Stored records
- - -

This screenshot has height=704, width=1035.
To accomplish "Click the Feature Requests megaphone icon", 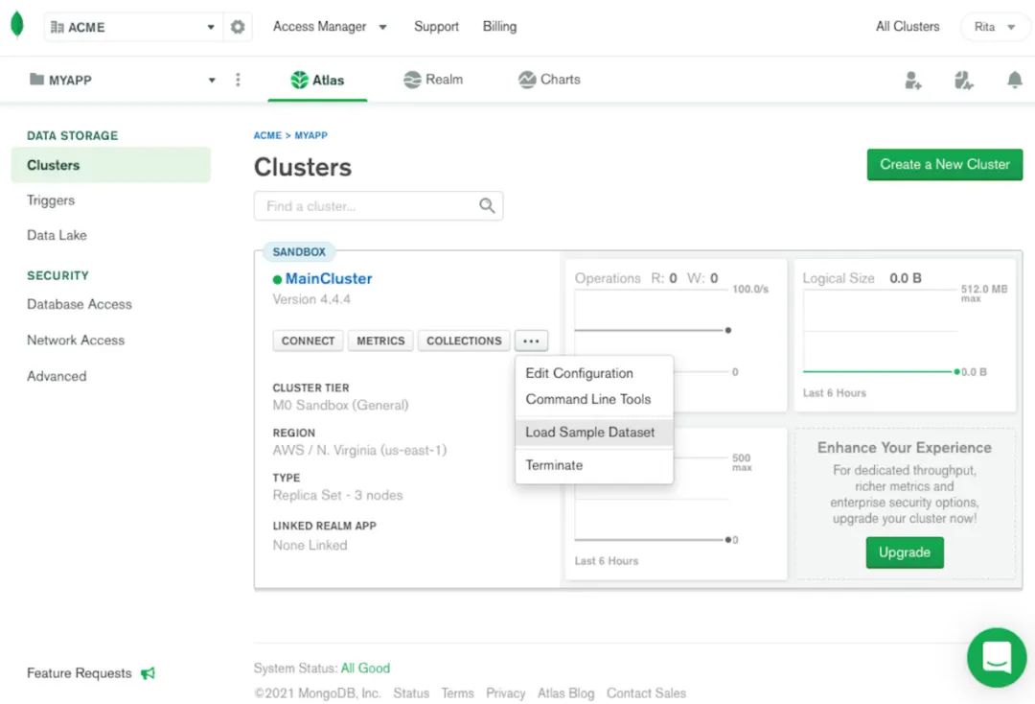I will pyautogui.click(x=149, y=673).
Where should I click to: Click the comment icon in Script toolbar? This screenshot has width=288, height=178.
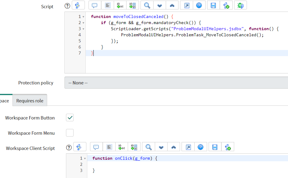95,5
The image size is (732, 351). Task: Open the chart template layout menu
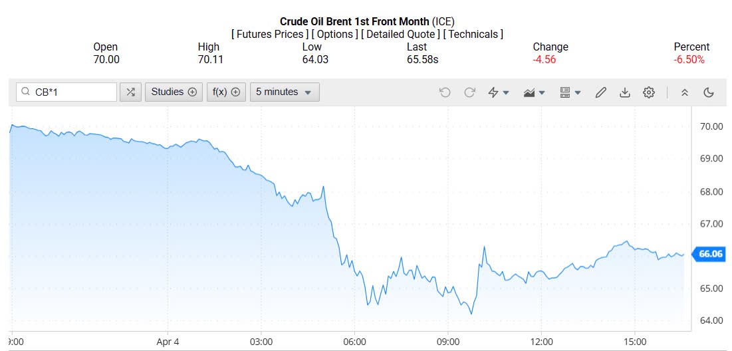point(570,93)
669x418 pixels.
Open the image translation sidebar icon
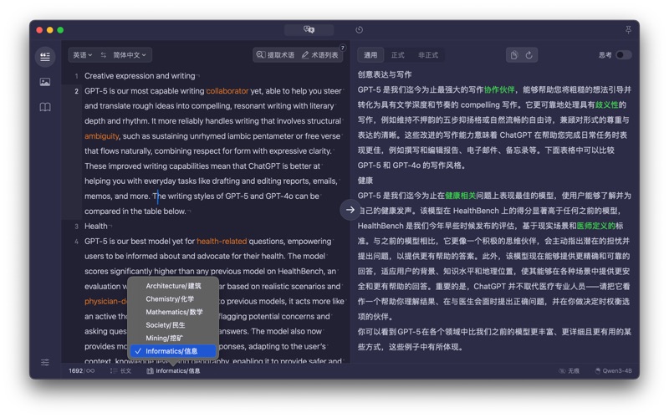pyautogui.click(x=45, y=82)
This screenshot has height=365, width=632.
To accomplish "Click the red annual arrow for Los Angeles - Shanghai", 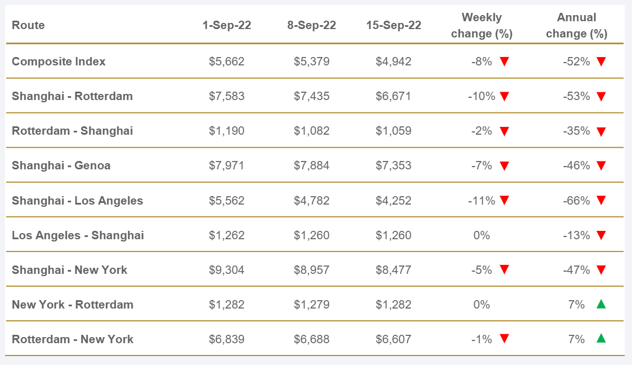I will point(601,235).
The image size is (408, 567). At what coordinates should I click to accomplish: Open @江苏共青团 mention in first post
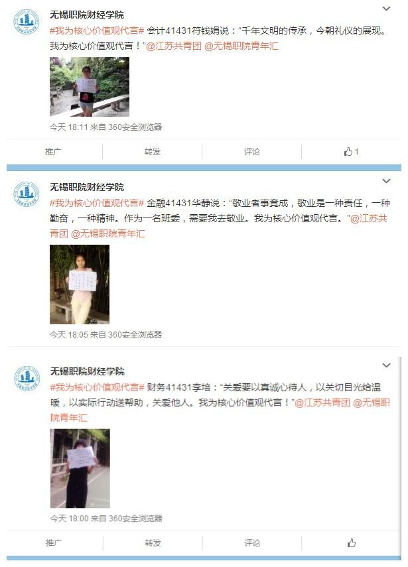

- - -

Exact copy, pictures excluded: every line above from the one containing "Where should I" to the one containing "This screenshot has height=365, width=632.", inclusive, and nothing more.

Where should I click to: Click the comment icon in Script toolbar? This screenshot has width=288, height=178.
95,5
The image size is (732, 351). Task: Open the chart template layout menu
point(570,93)
669x418 pixels.
Open the image translation sidebar icon
pyautogui.click(x=45, y=82)
This screenshot has height=365, width=632.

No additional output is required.